» WORK INSTRUCTIONS
All lines in the data bearing the string "computer" should be identified and copied.

Saved entries
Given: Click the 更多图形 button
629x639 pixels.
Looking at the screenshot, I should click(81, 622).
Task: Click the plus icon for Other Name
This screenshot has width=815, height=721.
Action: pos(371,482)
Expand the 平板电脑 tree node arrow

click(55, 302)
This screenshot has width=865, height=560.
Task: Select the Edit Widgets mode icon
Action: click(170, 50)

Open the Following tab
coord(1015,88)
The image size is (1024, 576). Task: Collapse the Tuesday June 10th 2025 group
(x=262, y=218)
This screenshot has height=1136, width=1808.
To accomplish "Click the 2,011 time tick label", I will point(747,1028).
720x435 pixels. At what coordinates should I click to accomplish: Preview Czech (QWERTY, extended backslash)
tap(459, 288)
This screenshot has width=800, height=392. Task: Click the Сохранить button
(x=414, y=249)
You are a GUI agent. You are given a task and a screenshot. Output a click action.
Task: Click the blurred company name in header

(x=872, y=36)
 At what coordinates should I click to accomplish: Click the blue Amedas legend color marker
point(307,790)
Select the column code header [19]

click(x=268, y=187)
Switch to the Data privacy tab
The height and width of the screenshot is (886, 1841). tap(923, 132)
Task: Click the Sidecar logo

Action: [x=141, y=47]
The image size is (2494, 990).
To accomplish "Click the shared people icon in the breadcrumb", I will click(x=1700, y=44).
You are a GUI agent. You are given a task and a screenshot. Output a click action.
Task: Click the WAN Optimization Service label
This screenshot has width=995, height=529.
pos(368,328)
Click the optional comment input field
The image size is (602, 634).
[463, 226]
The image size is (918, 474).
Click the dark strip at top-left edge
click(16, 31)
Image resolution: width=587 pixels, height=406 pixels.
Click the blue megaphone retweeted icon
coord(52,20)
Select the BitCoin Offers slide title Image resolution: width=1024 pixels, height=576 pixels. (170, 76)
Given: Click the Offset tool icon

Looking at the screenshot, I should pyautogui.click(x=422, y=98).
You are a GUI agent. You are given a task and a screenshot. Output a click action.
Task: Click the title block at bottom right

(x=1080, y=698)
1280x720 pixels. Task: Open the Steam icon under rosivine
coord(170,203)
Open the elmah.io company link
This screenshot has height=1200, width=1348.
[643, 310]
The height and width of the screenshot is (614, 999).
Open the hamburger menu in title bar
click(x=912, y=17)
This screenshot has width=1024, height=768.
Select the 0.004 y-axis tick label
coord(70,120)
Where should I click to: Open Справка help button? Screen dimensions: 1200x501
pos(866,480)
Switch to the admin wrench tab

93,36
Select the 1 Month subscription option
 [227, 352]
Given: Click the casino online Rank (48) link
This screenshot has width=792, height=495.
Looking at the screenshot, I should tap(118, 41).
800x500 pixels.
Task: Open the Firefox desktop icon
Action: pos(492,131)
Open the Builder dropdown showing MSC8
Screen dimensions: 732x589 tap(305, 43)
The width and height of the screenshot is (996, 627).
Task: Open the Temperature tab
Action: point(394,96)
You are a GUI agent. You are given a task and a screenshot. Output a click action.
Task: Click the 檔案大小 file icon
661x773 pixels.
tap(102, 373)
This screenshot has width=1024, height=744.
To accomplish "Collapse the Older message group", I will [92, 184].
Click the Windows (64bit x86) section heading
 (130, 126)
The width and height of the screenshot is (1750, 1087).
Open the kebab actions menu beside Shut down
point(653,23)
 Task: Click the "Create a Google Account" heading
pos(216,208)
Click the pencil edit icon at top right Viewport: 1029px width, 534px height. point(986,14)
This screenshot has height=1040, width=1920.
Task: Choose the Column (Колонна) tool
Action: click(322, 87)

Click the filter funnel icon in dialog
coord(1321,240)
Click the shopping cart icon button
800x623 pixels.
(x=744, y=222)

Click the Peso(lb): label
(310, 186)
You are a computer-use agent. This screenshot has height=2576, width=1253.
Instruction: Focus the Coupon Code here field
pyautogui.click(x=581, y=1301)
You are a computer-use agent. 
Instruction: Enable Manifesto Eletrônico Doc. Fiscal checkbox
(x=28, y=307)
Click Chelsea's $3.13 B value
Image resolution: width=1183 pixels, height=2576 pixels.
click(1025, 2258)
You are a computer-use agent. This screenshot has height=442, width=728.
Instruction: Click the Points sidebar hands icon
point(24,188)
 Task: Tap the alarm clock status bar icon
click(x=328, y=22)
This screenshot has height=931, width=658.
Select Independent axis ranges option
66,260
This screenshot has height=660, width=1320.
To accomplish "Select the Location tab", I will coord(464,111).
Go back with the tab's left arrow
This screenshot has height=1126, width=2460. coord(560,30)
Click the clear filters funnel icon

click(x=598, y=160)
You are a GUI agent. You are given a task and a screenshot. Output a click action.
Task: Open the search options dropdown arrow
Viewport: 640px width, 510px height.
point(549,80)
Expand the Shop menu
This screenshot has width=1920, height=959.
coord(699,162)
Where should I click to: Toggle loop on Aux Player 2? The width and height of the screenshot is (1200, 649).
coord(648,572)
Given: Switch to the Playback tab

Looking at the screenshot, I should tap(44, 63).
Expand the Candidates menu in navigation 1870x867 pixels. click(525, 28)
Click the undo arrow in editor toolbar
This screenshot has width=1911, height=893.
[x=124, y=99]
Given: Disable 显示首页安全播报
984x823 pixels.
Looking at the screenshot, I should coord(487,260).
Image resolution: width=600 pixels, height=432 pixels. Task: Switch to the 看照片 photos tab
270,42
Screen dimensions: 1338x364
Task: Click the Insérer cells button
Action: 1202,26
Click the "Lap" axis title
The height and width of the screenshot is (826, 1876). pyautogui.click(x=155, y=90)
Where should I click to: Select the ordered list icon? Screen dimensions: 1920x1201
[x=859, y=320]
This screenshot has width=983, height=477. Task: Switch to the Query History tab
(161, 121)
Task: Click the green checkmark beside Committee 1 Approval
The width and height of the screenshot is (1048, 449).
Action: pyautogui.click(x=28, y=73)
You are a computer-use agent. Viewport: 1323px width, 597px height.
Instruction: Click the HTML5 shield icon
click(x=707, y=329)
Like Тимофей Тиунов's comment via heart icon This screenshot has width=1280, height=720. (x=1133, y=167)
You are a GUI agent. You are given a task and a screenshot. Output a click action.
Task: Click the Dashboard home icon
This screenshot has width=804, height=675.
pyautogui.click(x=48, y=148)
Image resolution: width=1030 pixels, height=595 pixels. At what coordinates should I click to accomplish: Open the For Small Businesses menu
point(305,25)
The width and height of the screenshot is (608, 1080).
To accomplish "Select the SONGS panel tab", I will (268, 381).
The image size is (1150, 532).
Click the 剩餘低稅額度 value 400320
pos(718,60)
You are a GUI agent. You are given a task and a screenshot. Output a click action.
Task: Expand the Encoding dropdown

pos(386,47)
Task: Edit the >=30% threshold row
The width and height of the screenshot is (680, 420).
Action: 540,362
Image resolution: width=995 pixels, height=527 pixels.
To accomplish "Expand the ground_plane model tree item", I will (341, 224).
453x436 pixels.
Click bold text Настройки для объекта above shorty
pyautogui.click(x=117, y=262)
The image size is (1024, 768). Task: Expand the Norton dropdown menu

» OUTPUT BELOW
You are a computer-use agent. This screenshot has height=2576, width=1253.
You are a computer-use agent. 
You are a computer-use agent. This screenshot has height=442, width=728.
You are a computer-use agent. Viewport: 1323px width, 597px height.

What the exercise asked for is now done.